If this approach feels intractable, it should be noted that for $N$ rectangles ($4N$ independent variables), you could simply calculate the derivatives using $$\frac{d\,A(c_1, c_2, ..., c_{4N})}{d\,c_i} = \frac{A(..., c_i + \Delta_i, ...) - A(..., c_i - \Delta_i, ...)}{\Delta_i}$$ (involving $8N$ area calculations, so linear complexity with respect to $N$), where $\Delta_i$ is a small perturbation in the coordinate $c_i$. In a very real sense, if $\Delta_i$ approximates the typical change in one iteration step (if done along variable $c_i$), this should give more realistic feedback! You see, since the area functions are piecewise linear, and there are up to $2N-1$ pieces along each axis, the derivative, or infinitesimal or instantaneous change along that axis, may not be truly informative!
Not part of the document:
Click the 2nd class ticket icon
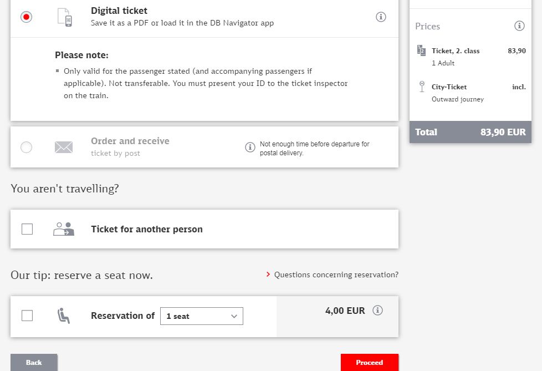Viewport: 542px width, 371px height. [x=421, y=50]
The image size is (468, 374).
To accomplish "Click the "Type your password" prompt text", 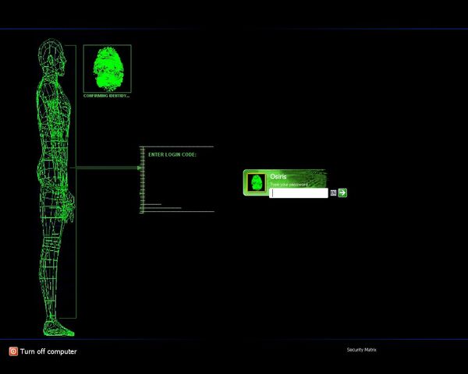I will (289, 185).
For example, consider a case where the two sets have a long thin hole somewhere. Because the hole has a long edge, the derivative with respect to the variables defining the long edges of the holes are large, and that makes those variables "more important" when looking at the derivatives only. In reality, the area of the hole may be minuscule compared to the totality, making those variables not at all important in reality. If $\Delta_i$ for the variables is large enough to span the hole, the estimate obtained with it better reflect the actual change in area if the hole were covered.